Album review – PJ Harvey


PJ Harvey -‘Let England Shake.’ (Island)

Unless you’ve been under a rock for the past month and/or have no interest in contemporary music, you will be aware by now that PJ Harvey is about to release her eighth album. And the reviews have been nothing less than extremely excited. Already, people are starting to talk about (whisper it) album of the year.

Polly Jean’s music have always been nakedly personal and deeply powerful, and this album sees no change from that. As you’ve probably deduced from the press, this is her first album to be deeply political. It would have been hard to live through the last years on Earth and not felt the effects of 9/11, the deeply divisive wars in Iraq and Afghanistan impact on you in some way. The album was completed last year, so recent uprisings in the arab world have not made their mark here, but you sense la Harvey is watching and waiting…

It’s an album inspired by the horrors of war. Being one of the most gifted lyricists around, as you’d expect it’s a pretty thought-provoking record, with images of soldiers blown ‘like lumps of meat,’ friends dying on the battlefield, and what it means to be English when you’re country gets involved in wars. However, wisely, she does not preach, only reflect. (She may share management and arecord company with U2, but there’s no danger of her turning into Bono).

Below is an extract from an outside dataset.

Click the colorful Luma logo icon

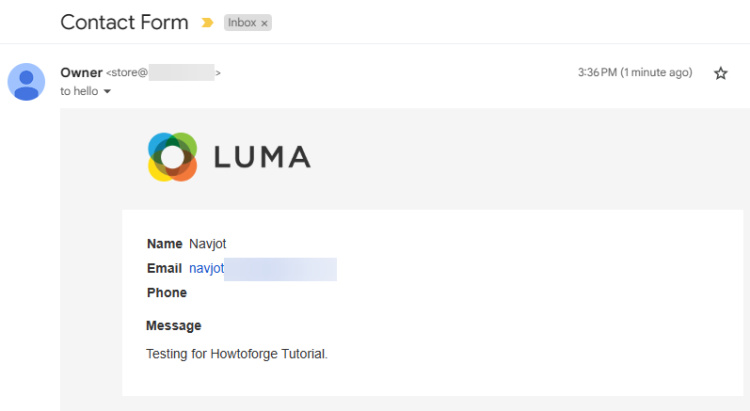172,157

While the lyrics are dark, the music is thoughtful, rather than the anguished torture of albums like the Steve Albini-produced Rid Of Me. It’s musically different from here last solo album, White Chalk, and yet the piano-driven feel of that album has left its’ mark in a positive way. Like all her albums, it stands completely on its’ own merits. The album was recorded with long-term collaborators John Parish and (former Bad Seed) Mick Harvey, and produced by Flood. It also features an innovative use of samples and reference points. These include the motif from ‘Istanbul (Not Constantinople)’ on the title track, while ‘The Glorious Land’ features both a bugle call and a drum loop from the Police’s ‘The Bed’s Too Big Without You.’ Additionally music from said El Kurdi and Winston ‘Niney’ Holness and writings from L.A. Carlyon and Maurice Shadbolt add to the pallette that she is working from.

Twenty years in, Polly Harvey still startles and still stands as one of the most original recording artists to have emerged from the British Isles. She may sing of ‘England’s Dancing Days’ being gone on the title track, but by God, PJ Harvey’s days of creativity seem to be endless. Which is why this album gets…


Let England Shake is released by Island on February 14.